Open fanyang-mono opened 10 months ago
Hello @fanyang-mono, could you please update the "ErrorMessage" : ""
by following the step by step documentation on how to create a known issue
Updated.
It's likely your process is using too much memory. Check to see when this started and if there were code changes around that time that could have caused this to occur.
@fanyang-mono, is this an infra issue? It looks like the errors are isolated to Runtime.

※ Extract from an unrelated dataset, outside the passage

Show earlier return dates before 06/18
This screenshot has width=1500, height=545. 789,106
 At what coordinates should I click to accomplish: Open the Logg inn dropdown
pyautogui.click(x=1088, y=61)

@lewing Could you please confirm that this is a wasm build issue? This is the direct link to the build log https://dev.azure.com/dnceng-public/public/_build/results?buildId=351450&view=logs&j=d4e38924-13a0-58bd-9074-6a4810543e7c&t=102a6595-1420-53fc-8f17-b0a3f4b1242a&l=5722
https://dev.azure.com/dnceng-public/cbb18261-c48f-4abb-8651-8cdcb5474649/_apis/build/builds/352553/logs/541 is definitely not a wasm build issue
exit code 127 typically means the process was sent a sig kill 128 + 9 = 137. Given that this is happening inside docker containers it is likely because they are hitting resource limits
what are the limits on the cloudtest containers?
Based on the tracking we're seeing failures across multiple unrelated lanes (although they tend to be llvm related lanes). This is going to continue to cause pain unless we can get some idea of which processes are using memory at the point that the container is killed.
@missymessa It would be very helpful to know what the limits are on the container. We might be running too close to the limits, in which case it would be helpful to have those bumped up.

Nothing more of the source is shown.